弈華看施承宗不說話,她便也不開口,兩個人就這樣默默的走着。

一步、一步、一步接一步,終於,他們又快走到慧欣病房的門口了。

施承宗突然停下了腳步,看見走廊邊的椅子便走過去坐了下來。

弈華見狀連忙走到施承宗的身邊問道:“怎麼了,有什麼不對嗎?”

施承宗一把拉住了弈華,艱難的開口說:“坐下吧!也許傷心事不該永遠藏在心底,我跟葉婷的事,你願意聽嗎?”

弈華順從的坐了下來,等着施承宗開口。

“我也不知道該怎麼開口才好,施承宗瞪着醫院走廊的天花板說:“也許是我們太年輕了吧!我們兩個又太好強,雖愛着對方,卻怎麼也不肯彼此遷就,向對方認輸,不知道是哪時候開始的,我們愈來愈常因為意見不合而起爭執,有時候吵得很厲害,常常彼此不交談,冷戰着一、兩個星期都有,那一陣子,我們都過得很痛苦,於是在一個機會的促成下,我離開了西雅圖,到了麻薩諸塞州的波士頓,我想,在那種情況下,也許我們彼此都可以冷靜一下,弄清楚我們的婚姻到底是哪裏出了問題。

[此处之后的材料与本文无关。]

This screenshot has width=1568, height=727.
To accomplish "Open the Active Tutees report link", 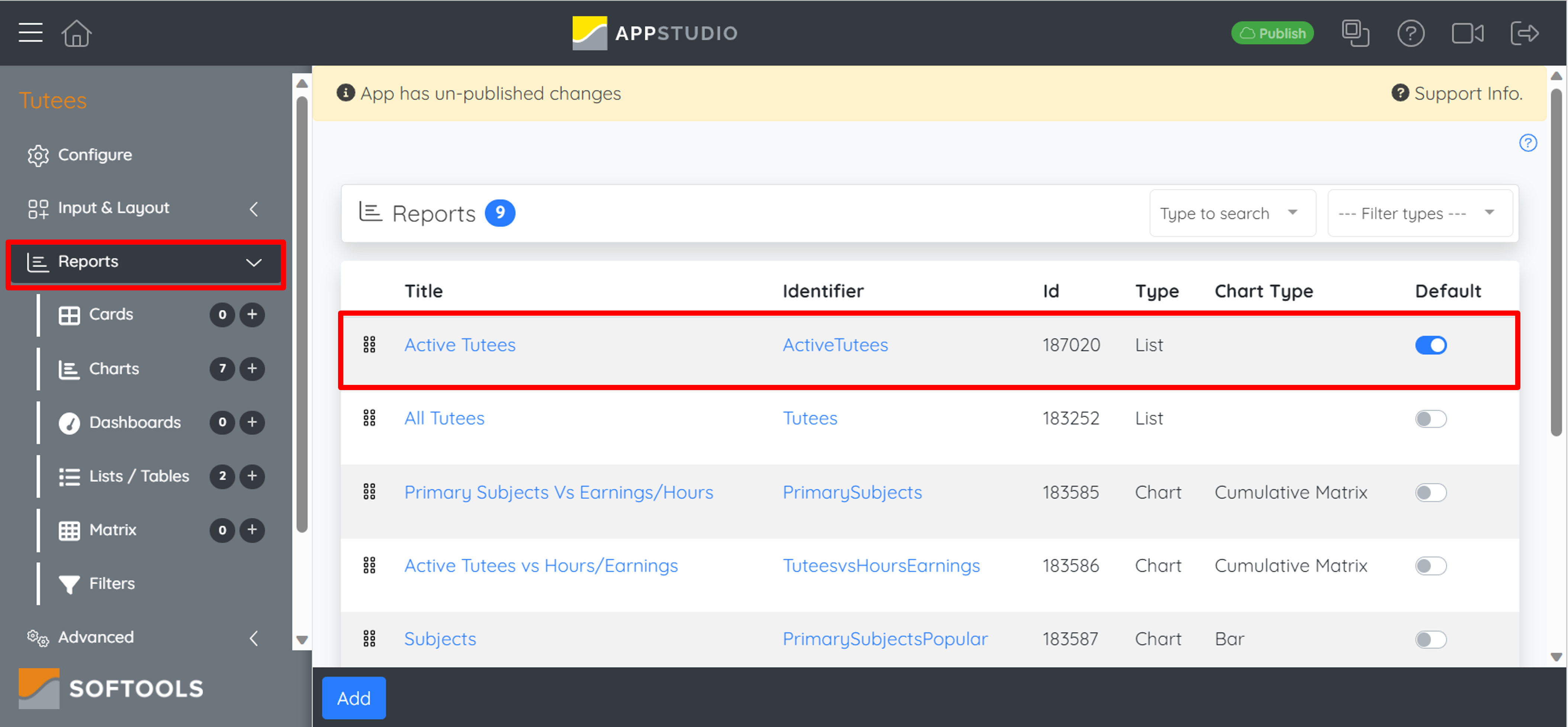I will [460, 344].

”施承宗娓娓敘述着。

“後來呢?”見施承宗好久都不接着往下說,弈華不禁開口問道。

“後來……”施承宗苦笑了一下,才說:“後來卻發生了我怎麼也意料不到的事。就在去年的聖誕,我以為葉婷和我雖然有一陣子不合,可是我們還是彼此相愛的。”說到這裏施承宗又苦笑了一下,繼續說:“我以為我們雙方還是忠於自己的愛情。於是,去年的聖誕節,我本來打電話跟葉婷說我不回西雅圖過節了,其實是想在聖誕夜的那一天飛回西雅圖去,給葉婷一個驚喜,也讓我們兩個重溫我們剛到美國時過的第一個聖誕節。”

施承宗歇了一口氣,又道:“可是我卻想不到,我帶給葉婷的驚喜,卻遠不及她帶給我的震撼大。”

施承宗又停口不說了,這一次弈華卻耐心的等待着施承宗開口。

又過了好一會兒,施承宗終於又開口了,他面目扭曲、臉色深沉的說:“當我回到家,打開門的那一剎那,我真希望我的眼睛能立刻瞎了,要是瞎了,就看不到眼前客廳交纏的那兩個人影,就看不到葉婷全身赤裸着躺在另一個男人身下的醜陋景象。那一剎那,我瘋了,我瘋得不顧一切的就衝上去,捉住了那一個金髮碧眼的美國人扭打着……後來,不到一個禮拜,我跟葉婷便離了婚,離婚後,我跑到阿拉斯加去了,然後在阿拉斯加待了快三個月,才能重新回到波士頓過我的生活。”施承宗一口氣說完了自己和葉婷離婚的經過。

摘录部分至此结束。